Bon à savoir

L’alimentation végétarienne, végétalienne, Végan, Pegan, Paléo : quelles différences ?

@the5th

Si le végétarisme, le végétalisme et le véganisme sont entrés dans les habitudes alimentaires depuis quelques années déjà et ont séduit bon nombre de personnes, de nouveaux modes alimentaires voient le jour. Alors, quels sont-ils ? et quels impacts sur la santé ?

Si le végétarisme consiste à exclure toute sorte de viandes, poissons et crustacés, le végétalisme va encore plus loin en supprimant en plus des aliments précédents, les œufs, les produits laitiers (dont le beurre et la crème) et le miel.
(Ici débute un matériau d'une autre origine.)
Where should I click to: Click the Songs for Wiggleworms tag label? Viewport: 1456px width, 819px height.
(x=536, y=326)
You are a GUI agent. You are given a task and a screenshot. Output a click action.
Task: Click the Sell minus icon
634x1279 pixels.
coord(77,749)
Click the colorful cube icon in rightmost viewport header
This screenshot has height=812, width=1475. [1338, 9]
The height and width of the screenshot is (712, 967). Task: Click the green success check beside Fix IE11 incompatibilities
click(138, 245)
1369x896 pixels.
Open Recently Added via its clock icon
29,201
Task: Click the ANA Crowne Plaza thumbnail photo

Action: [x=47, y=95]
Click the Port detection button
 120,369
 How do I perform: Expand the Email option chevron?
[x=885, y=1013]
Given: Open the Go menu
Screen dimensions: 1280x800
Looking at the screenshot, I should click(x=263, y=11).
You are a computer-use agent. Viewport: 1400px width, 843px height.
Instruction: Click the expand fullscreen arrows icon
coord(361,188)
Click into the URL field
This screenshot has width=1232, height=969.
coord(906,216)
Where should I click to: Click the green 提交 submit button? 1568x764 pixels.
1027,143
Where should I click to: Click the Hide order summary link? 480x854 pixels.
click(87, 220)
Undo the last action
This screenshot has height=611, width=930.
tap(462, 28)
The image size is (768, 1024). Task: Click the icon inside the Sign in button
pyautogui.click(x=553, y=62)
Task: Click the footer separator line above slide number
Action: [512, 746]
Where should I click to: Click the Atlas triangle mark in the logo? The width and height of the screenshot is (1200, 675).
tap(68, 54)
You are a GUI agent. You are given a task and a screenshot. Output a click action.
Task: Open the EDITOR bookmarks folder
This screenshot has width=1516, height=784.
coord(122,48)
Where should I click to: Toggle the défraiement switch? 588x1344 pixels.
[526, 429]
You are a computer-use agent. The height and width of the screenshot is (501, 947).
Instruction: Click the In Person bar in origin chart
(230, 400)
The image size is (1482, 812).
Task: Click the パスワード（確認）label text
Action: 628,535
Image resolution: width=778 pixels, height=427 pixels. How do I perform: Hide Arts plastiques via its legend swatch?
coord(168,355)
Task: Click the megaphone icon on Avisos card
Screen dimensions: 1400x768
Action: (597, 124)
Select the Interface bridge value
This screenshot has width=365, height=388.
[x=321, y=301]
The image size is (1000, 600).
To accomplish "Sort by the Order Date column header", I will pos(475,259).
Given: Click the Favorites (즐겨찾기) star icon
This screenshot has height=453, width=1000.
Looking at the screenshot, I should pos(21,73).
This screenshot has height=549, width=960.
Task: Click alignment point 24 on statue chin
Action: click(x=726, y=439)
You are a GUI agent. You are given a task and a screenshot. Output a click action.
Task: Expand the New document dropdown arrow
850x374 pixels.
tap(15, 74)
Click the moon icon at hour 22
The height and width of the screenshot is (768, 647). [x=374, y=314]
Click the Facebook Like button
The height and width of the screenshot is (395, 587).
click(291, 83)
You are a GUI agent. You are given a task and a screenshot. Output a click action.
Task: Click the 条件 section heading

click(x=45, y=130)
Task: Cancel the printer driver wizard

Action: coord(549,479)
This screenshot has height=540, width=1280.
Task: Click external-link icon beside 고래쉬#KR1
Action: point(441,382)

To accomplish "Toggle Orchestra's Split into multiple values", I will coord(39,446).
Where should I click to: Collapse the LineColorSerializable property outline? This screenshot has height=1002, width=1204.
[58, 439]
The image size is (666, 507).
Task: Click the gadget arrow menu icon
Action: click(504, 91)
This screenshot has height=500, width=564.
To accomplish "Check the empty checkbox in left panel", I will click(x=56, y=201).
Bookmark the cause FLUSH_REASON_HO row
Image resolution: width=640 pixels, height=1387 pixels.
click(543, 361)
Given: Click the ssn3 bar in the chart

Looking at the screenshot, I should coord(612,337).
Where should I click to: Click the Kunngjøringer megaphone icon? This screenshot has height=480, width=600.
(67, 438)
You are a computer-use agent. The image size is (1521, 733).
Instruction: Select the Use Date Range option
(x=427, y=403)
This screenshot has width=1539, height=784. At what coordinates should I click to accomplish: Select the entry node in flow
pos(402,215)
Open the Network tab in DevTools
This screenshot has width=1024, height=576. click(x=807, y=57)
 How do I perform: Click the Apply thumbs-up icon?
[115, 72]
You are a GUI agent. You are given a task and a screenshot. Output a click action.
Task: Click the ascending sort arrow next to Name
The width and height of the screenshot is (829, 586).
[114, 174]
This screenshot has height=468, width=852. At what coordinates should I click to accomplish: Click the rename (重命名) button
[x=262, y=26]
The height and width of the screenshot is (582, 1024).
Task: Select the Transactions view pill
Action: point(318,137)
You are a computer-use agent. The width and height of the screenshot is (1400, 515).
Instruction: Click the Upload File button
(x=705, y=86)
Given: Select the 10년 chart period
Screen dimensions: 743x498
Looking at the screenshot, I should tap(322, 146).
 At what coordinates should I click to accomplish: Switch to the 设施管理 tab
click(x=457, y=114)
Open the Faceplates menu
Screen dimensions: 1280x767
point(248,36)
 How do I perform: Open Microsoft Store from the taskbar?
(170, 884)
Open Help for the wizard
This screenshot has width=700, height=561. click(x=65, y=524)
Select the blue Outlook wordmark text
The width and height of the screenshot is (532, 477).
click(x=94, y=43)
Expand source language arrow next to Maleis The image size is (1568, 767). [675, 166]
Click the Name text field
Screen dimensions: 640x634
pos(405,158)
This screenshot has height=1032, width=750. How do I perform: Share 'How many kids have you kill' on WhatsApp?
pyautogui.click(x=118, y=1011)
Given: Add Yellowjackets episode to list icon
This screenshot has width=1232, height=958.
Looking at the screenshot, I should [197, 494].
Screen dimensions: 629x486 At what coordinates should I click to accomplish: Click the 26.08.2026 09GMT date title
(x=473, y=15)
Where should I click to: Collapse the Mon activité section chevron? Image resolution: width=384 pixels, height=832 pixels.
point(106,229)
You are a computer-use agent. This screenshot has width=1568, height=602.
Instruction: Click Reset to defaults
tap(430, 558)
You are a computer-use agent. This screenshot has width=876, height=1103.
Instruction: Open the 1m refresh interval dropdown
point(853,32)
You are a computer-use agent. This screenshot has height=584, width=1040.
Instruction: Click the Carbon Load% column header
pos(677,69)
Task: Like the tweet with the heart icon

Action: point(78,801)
Le véganisme aussi appelé végétalisme intégral est plus un mode de vie qui va au-delà du végétalisme classique, puisque pour des raisons éthiques et écologiques, l’utilisation de matières animales comme le cuir, la laine ou la soie sont bannis, ainsi que les cosmétiques et médicaments testés sur des animaux ou contenant des substances animales.

L’alimentation dite « Paléo » ou paléolithique exclut les céréales et dérivés, les produits laitiers, les légumes secs (lentilles, pois chiches…), ainsi que tous les aliments transformés et industriels. L’idée serait de se calquer sur nos ancêtres et de se nourrir comme ils le faisaient afin de respecter les besoins physiologiques de l’organisme. Les aliments autorisés sont les protéines animales, les fruits et légumes, les oléagineux (noix, amandes…), ainsi que les huiles végétales.
Quant à l’alimentation Pegan, celle-ci combine deux modes alimentaires : Paléo + Végan = Pegan. Le Péganisme inclut les protéines animales de bonne qualité et en quantité modérée, des matières grasses de bonne qualité (huiles végétales, oléagineux…), mais aussi des céréales complètes et des légumes secs. En revanche, il exclura les produits laitiers, le sucre raffiné, ainsi que les produits transformés.

À première vue, ces modes alimentaires pourraient aider à perdre du poids, car on consomme davantage de végétaux et moins de produits transformés (biscuits, plats préparés…).
Mais mal équilibrés, ils peuvent entraîner bon nombre de désagréments et souffrances qui, s’ils se pérennisent, peuvent altérer la santé au long terme.
Autre risque réel : la survenue de carences en protéines, en vitamine B12 (présente dans les viandes, poissons, œufs et le lait), ou encore une anémie (carence en fer).
Conséquences de ces carences : perte de masse musculaire, importante fatigue, troubles digestifs (constipation, diarrhée, ballonnements, maux d’estomac, difficultés à digérer).

Pour certains modes alimentaires, une supplémentation apparaît donc comme incontournable. Il est donc important de consulter un médecin qui prescrira un bilan sanguin pour suivre les constantes biologiques avant même de changer de mode alimentaire pour s’assurer au préalable qu’il n’y a aucune carence. Il faudra ainsi faire des bilans sanguins régulièrement afin de s’assurer que des carences n’apparaissent pas au fil du temps.

La clé : être accompagné par un médecin et un(e) diététicien(ne) et ne pas basculer vers un nouveau mode alimentaire de manière brutale. Il faut savoir faire les bonnes associations comme mélanger des flocons d’avoine, du lait végétal et des fruits secs pour le petit-déjeuner ou mélanger les céréales et les légumineuses pour le déjeuner ou dîner.
Enfin, pour ne se priver de rien, une alimentation dite flexitarienne est la solution. Être flexitarien, c’est manger de tout, de manière raisonnable et modérée, en se faisant plaisir de temps à autre tout en limitant les aliments transformés.